Job ->
Rewrite the records below, changing each "coordinate pair" to "point" and keeping everything else the same.
━━━
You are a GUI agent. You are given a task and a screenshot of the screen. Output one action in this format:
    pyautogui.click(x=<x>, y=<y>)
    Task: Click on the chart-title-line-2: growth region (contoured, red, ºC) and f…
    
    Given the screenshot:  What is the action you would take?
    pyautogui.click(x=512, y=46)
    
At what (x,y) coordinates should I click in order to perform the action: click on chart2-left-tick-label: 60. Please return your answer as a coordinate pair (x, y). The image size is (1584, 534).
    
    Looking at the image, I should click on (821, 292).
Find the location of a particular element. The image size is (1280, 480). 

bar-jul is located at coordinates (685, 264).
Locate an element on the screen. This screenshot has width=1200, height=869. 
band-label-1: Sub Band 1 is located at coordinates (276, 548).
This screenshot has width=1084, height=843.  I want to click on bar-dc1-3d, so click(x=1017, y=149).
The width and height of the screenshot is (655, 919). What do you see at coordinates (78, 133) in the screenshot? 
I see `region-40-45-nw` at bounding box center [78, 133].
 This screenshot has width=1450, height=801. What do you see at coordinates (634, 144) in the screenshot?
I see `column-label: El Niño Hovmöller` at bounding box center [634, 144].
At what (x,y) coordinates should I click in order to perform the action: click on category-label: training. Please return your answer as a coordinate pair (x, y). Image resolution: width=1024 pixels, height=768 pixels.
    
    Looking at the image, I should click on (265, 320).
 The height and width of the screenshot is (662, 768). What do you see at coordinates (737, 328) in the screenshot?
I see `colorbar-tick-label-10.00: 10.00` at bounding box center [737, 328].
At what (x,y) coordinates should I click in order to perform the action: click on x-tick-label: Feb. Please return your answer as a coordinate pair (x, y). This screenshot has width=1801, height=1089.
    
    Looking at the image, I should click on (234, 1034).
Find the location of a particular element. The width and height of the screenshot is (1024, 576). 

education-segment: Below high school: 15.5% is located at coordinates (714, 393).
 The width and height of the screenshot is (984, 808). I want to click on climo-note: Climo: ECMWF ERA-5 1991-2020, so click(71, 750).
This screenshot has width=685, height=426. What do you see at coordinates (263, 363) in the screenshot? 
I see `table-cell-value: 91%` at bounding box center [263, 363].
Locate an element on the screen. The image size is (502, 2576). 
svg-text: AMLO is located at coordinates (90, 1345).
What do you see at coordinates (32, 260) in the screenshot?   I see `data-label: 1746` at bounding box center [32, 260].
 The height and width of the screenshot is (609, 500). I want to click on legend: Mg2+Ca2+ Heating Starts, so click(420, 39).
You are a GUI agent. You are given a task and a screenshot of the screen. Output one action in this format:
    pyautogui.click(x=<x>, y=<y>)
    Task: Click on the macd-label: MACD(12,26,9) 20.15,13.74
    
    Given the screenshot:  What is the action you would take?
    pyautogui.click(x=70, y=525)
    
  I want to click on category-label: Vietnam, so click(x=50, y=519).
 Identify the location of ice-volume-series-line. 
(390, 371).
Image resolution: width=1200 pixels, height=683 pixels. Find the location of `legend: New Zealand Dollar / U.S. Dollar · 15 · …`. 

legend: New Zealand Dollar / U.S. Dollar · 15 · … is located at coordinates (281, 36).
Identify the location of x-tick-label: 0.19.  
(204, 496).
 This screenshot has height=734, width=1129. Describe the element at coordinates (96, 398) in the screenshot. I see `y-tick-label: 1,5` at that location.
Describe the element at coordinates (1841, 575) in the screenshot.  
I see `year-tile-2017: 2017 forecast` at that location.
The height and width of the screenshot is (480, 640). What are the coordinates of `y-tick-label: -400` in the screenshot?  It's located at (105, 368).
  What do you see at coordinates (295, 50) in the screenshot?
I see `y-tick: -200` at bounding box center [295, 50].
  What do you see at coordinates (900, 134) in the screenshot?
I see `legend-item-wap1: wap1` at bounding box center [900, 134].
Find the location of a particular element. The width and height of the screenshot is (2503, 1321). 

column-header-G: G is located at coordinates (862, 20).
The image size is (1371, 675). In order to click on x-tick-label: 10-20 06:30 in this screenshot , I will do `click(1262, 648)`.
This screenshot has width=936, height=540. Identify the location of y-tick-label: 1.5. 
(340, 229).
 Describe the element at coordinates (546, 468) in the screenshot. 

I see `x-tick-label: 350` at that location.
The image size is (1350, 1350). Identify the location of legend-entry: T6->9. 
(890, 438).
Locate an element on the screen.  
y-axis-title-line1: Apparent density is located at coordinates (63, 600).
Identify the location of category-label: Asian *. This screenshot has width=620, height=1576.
━━━
Exercise answer ->
You are a GUI agent. You are given a task and a screenshot of the screen. Output one action in this format:
    pyautogui.click(x=<x>, y=<y>)
    Task: Click on the chart-title-line-2: growth region (contoured, red, ºC) and f…
    
    Given the screenshot:  What is the action you would take?
    pyautogui.click(x=512, y=46)
    
At what (x,y) coordinates should I click in order to perform the action: click on chart2-left-tick-label: 60. Please return your answer as a point (x, y). The image size is (1584, 534).
    
    Looking at the image, I should click on (821, 292).
Find the location of a particular element. The image size is (1280, 480). 

bar-jul is located at coordinates (685, 264).
Locate an element on the screen. This screenshot has width=1200, height=869. 
band-label-1: Sub Band 1 is located at coordinates (276, 548).
This screenshot has width=1084, height=843.  I want to click on bar-dc1-3d, so click(x=1017, y=149).
The width and height of the screenshot is (655, 919). What do you see at coordinates (78, 133) in the screenshot? 
I see `region-40-45-nw` at bounding box center [78, 133].
 This screenshot has width=1450, height=801. What do you see at coordinates (634, 144) in the screenshot?
I see `column-label: El Niño Hovmöller` at bounding box center [634, 144].
At what (x,y) coordinates should I click in order to perform the action: click on category-label: training. Please return your answer as a point (x, y). Image resolution: width=1024 pixels, height=768 pixels.
    
    Looking at the image, I should click on (265, 320).
 The height and width of the screenshot is (662, 768). What do you see at coordinates (737, 328) in the screenshot?
I see `colorbar-tick-label-10.00: 10.00` at bounding box center [737, 328].
At what (x,y) coordinates should I click in order to perform the action: click on x-tick-label: Feb. Please return your answer as a point (x, y). This screenshot has width=1801, height=1089.
    
    Looking at the image, I should click on (234, 1034).
Find the location of a particular element. The width and height of the screenshot is (1024, 576). 

education-segment: Below high school: 15.5% is located at coordinates (714, 393).
 The width and height of the screenshot is (984, 808). I want to click on climo-note: Climo: ECMWF ERA-5 1991-2020, so click(71, 750).
This screenshot has width=685, height=426. What do you see at coordinates (263, 363) in the screenshot? 
I see `table-cell-value: 91%` at bounding box center [263, 363].
Locate an element on the screen. The image size is (502, 2576). 
svg-text: AMLO is located at coordinates (90, 1345).
What do you see at coordinates (32, 260) in the screenshot?   I see `data-label: 1746` at bounding box center [32, 260].
 The height and width of the screenshot is (609, 500). I want to click on legend: Mg2+Ca2+ Heating Starts, so click(420, 39).
You are a GUI agent. You are given a task and a screenshot of the screen. Output one action in this format:
    pyautogui.click(x=<x>, y=<y>)
    Task: Click on the macd-label: MACD(12,26,9) 20.15,13.74
    
    Given the screenshot:  What is the action you would take?
    pyautogui.click(x=70, y=525)
    
  I want to click on category-label: Vietnam, so click(x=50, y=519).
 Identify the location of ice-volume-series-line. 
(390, 371).
Image resolution: width=1200 pixels, height=683 pixels. Find the location of `legend: New Zealand Dollar / U.S. Dollar · 15 · …`. 

legend: New Zealand Dollar / U.S. Dollar · 15 · … is located at coordinates (281, 36).
Identify the location of x-tick-label: 0.19.  
(204, 496).
 This screenshot has height=734, width=1129. Describe the element at coordinates (96, 398) in the screenshot. I see `y-tick-label: 1,5` at that location.
Describe the element at coordinates (1841, 575) in the screenshot.  
I see `year-tile-2017: 2017 forecast` at that location.
The height and width of the screenshot is (480, 640). What are the coordinates of `y-tick-label: -400` in the screenshot?  It's located at (105, 368).
  What do you see at coordinates (295, 50) in the screenshot?
I see `y-tick: -200` at bounding box center [295, 50].
  What do you see at coordinates (900, 134) in the screenshot?
I see `legend-item-wap1: wap1` at bounding box center [900, 134].
Find the location of a particular element. The width and height of the screenshot is (2503, 1321). 

column-header-G: G is located at coordinates (862, 20).
The image size is (1371, 675). In order to click on x-tick-label: 10-20 06:30 in this screenshot , I will do `click(1262, 648)`.
This screenshot has width=936, height=540. Identify the location of y-tick-label: 1.5. 
(340, 229).
 Describe the element at coordinates (546, 468) in the screenshot. 

I see `x-tick-label: 350` at that location.
The image size is (1350, 1350). Identify the location of legend-entry: T6->9. 
(890, 438).
Locate an element on the screen.  
y-axis-title-line1: Apparent density is located at coordinates (63, 600).
Identify the location of category-label: Asian *. This screenshot has width=620, height=1576.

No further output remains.